MONTREAL — Of Canada’s most populous provinces one is emerging in better shape from the global recession, says a report by the TD Bank Financial Group.
The findings could surprise people: that fortunate place is not the industrial heartland of Ontario, nor British Columbia, or the vast oil patch of Alberta.
While other provinces may spring to mind as Canada’s economic heavy-hitters it’s Quebec that has escaped this recession with the fewest dents, TD says.
The bank says Quebec still faces serious long-term challenges — like an aging workforce and large public debt — but should find reason for optimism in its recent economic performance.
“Although the recession has been brutal in some parts of the country particularly in Ontario, Alberta and British Columbia so far Quebec has been able to avoid the worst,” TD chief economist Don Drummond said in a statement Tuesday.
“A return to growth later this year will mark the end of a relatively short and weak recession in Quebec compared to the recessions of the 1980s and 1990s.”

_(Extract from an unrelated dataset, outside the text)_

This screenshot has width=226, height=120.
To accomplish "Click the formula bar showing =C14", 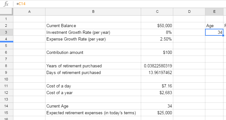I will [120, 4].
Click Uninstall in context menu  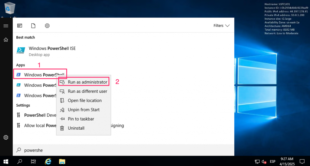(76, 128)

While the rest of Canada posted zero growth in the second quarter of 2008, the report says, Quebec’s economy rose at an annual rate of two per cent.

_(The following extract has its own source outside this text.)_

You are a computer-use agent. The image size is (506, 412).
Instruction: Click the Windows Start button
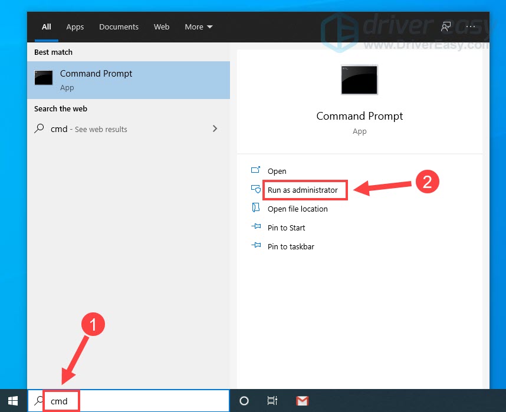(x=13, y=401)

Over the course of the recession, TD estimates that Quebec’s peak-to-trough output change will be -2.3 per cent, compared with -5.3 per cent for the rest of Canada.
Employment dropped 1.8 per cent in Quebec since last October, compared with a 2.6 per cent plunge in the rest of Canada.

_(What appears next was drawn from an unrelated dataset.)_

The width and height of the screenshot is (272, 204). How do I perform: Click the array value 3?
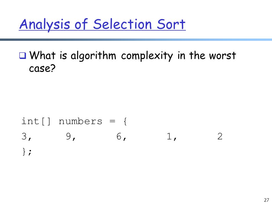[x=24, y=136]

Drummond said it would have been difficult to imagine, before the recession, Quebec riding it out so aptly.
TD economist Pascal Gauthier co-authored Tuesday’s report titled An Update on the Quebec Economy .
In an interview, Gauthier noted that a pair of central Canadian provinces — Manitoba and Saskatchewan — were faring even better than Quebec.
But in his report comparing the four most populous provinces, Gauthier suggested that Quebec’s ability to shake off the downturn could signal a promising run.
“Recessions do happen and the ability to withstand them a little bit better than others can matter for an extended period of time,” Gauthier said.
“It’s starting in the recovery phase on better footing and that does mean that Quebec households will be arguably in a better position.”
Gauthier said Quebec also managed to narrow its gap with the rest of the country last year in terms of per capita GDP, a divide that’s been widening steadily since 1981.
In 2007, Quebec’s per capita GDP was $34,297 (in 2002 dollars), compared to $39,736 for all of Canada, according to Statistics Canada.
But that gap also explains part of Quebec’s relative success this year.
The absence of an auto industry, less jumpy housing prices, and less presence of volatile resources like oil helped insulate Quebec from the wild economic swings seen in other provinces.
Gauthier credited Quebec’s stable housing prices with propping up consumer confidence and household consumption.
He also said Quebec was spared because it no longer has much of an auto industry, relying instead on manufacturing in areas that have held up better — like aerospace and pharmaceuticals.
“Every sector’s been affected, there’s no doubt. Even the high-flying aerospace industry has felt the bumps and the knocks — but it’s largely a cyclical, rather than a structural, issue,” he said.
The financial group also found that Quebec benefited from the billions it invested in infrastructure projects, many of which were already underway when the recession struck.
On Tuesday, Premier Jean Charest said he’s taking the good news with a grain of salt. He said any recovery at this stage appears fragile, and nobody knows whether it’s a real rebound or a momentary blip.
But he still managed to pat himself on the back.
“Quebec has done better in this economy, frankly, than the rest of the world,” Charest said in Bromont, Que., where he announced a $218-million federal-provincial investment in a microelectronics centre.